Being told lies can be as if you’re gaslighting, according to Daramus, but the person who gaslights you is operating with a plan, whereas the actions of someone who lies may serve a reason and, at other times, appear to be random.

Being around people who lie to you may cause you to feel angry and angry or even hurt.

It isn’t easy to believe them and develop relationships with them.

Coping Strategies

Here are some ideas that will help you cope with someone living in your life that is clinically

  • Make sure it’s not personal while it’s difficult not to take the situation. Personally, it’s essential to keep in mind that someone who is a pathological liar might not be aware of it or will be able to admit it. They might even have an underlying mental health issue that drives their actions.
  • Treatment suggestions: Suggest that the person take mental health care for their problem and provide any help and resources that you have. Don’t be judgmental. Instead, let them know that you care about them.
  • Be prepared for resistance. If you challenge the individual regarding their deceit, they could refuse to admit it or reply with additional lies. Avoid losing your temper. If you’re angry, tell them that you’re not going to engage with them if they’re not sincere.
  • Pay attentively to their actions: Since it’s challenging to be sure of the words of someone who has a mental illness, “one of the most effective ways to do this is observe the individual’s actions.
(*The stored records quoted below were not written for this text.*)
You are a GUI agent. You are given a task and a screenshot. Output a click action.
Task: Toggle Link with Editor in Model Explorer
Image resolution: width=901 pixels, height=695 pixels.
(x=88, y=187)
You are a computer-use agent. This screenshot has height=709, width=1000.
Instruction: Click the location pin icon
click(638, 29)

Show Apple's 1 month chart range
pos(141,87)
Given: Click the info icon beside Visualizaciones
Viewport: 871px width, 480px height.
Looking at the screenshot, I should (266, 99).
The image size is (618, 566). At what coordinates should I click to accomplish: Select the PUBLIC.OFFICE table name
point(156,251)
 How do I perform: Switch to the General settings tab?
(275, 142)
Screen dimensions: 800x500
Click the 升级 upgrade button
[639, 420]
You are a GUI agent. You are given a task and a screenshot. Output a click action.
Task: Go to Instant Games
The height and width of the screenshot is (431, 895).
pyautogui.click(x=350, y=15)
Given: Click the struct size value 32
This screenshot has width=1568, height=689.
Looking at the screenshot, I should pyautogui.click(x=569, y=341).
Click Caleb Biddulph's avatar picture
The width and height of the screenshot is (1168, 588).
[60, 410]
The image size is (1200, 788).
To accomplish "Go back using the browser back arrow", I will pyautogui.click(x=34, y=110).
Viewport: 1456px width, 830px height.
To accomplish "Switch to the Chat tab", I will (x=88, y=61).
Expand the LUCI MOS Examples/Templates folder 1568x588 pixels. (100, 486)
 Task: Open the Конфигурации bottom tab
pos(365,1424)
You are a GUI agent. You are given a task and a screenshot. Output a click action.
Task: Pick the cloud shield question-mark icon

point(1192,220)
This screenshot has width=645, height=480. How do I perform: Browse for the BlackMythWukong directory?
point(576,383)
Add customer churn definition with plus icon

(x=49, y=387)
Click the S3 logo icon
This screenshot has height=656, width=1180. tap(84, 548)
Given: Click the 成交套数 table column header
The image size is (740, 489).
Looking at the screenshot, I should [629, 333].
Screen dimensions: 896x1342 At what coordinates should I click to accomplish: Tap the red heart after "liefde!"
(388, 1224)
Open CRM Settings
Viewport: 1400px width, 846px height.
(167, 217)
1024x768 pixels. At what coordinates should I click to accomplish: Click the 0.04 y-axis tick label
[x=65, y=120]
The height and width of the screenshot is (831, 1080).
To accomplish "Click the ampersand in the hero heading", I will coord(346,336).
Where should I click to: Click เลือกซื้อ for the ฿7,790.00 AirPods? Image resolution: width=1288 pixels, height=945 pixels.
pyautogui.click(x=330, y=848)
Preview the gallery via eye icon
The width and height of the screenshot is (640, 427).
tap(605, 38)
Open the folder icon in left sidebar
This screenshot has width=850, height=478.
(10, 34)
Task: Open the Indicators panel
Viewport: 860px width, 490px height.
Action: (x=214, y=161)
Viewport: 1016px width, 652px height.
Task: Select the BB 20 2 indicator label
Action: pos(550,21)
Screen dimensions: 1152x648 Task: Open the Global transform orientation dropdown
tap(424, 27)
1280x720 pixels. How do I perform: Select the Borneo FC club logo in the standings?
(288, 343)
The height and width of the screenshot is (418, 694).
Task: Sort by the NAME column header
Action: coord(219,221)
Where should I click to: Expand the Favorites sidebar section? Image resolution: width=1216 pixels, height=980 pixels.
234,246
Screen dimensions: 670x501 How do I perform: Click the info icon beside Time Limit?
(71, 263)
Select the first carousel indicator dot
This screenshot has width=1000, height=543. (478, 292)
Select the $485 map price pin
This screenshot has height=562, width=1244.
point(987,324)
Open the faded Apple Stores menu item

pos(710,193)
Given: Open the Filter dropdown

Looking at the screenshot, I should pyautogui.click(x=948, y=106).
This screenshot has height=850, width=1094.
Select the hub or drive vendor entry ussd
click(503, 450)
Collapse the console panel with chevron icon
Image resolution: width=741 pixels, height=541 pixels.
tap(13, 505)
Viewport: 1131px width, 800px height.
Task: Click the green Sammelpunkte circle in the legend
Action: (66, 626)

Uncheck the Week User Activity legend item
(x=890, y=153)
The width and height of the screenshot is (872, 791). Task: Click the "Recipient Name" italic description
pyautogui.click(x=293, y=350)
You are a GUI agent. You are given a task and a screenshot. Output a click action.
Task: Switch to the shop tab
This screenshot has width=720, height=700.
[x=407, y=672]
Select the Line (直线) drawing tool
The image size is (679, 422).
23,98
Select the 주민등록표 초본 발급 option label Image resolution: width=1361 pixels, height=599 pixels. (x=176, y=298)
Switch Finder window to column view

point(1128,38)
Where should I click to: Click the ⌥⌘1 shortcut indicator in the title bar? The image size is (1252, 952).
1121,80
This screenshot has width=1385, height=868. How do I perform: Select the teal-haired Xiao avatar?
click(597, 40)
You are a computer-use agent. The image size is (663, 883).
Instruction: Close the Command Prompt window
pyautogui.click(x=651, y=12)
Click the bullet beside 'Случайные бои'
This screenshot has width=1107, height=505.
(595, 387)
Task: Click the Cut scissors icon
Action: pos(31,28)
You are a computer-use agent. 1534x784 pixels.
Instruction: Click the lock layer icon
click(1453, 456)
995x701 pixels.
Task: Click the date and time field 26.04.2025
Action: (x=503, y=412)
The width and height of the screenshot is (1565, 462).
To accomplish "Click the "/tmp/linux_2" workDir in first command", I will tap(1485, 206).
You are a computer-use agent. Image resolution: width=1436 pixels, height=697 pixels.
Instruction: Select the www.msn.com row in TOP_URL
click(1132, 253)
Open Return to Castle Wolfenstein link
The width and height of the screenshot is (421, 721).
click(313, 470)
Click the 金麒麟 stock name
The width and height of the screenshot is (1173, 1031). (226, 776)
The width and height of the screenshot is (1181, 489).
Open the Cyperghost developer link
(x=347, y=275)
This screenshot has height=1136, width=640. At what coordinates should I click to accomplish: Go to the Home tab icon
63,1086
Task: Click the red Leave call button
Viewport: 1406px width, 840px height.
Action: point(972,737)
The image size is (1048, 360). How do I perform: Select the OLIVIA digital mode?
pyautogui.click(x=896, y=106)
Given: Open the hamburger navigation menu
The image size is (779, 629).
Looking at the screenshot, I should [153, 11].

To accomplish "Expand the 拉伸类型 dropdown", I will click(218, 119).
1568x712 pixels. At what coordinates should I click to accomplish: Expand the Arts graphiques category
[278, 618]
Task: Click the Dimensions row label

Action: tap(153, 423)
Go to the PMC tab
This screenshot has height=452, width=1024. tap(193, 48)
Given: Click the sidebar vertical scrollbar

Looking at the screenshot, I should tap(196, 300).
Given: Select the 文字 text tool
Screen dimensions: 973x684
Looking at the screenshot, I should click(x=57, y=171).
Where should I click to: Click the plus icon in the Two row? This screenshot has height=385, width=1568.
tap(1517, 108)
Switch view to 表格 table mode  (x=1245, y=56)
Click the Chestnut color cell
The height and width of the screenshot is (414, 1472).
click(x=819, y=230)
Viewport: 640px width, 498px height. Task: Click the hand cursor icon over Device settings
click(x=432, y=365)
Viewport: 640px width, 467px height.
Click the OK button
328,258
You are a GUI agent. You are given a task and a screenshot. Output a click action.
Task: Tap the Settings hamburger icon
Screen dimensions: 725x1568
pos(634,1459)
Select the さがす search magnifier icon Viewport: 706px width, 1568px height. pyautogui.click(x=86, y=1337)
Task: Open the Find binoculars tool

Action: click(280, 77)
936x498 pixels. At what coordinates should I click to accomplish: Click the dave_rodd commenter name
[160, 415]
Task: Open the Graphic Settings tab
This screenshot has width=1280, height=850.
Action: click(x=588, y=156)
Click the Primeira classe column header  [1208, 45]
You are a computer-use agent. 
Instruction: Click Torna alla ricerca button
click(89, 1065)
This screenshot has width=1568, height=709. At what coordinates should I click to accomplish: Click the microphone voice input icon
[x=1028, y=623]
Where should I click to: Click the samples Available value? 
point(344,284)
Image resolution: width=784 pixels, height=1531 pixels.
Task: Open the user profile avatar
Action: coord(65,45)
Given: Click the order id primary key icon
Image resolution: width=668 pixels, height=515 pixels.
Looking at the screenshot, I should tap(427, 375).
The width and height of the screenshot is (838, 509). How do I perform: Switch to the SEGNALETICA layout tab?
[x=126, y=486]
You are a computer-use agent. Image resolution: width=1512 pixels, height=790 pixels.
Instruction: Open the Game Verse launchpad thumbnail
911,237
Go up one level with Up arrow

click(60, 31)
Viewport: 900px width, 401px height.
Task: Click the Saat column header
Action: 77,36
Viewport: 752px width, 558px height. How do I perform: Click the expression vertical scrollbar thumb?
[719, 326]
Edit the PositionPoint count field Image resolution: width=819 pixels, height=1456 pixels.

They aren’t lying and with time, you’ll notice patterns that aid in predicting their behavior in the future,” says Daramus.
  • Establish boundaries. “It’s crucial to establish limits within your relationship with the personyou are with, to safeguard yourself. If they’re not showing the ability to see clearly or willingness to change, you may have to define boundaries for yourself on the amount you’ll be willing to give to your relationship.” Daramus suggests. Daramus.
  • Stop relationships: If you are unable to deal with someone’s lies, it is possible to stop the relationship. “However, this may not always be easy if the person is a family member or coworker, for instance,” Daramus says. Daramus.

A Word From PWM

Do you have a friend who was always deceiving you?

Seeking treatment for mental health might be beneficial to them as it could assist them in changing their behavior and addressing any other ailments they suffer from.

While you’re at it, it could be beneficial to establish boundaries with them to safeguard your mental well-being.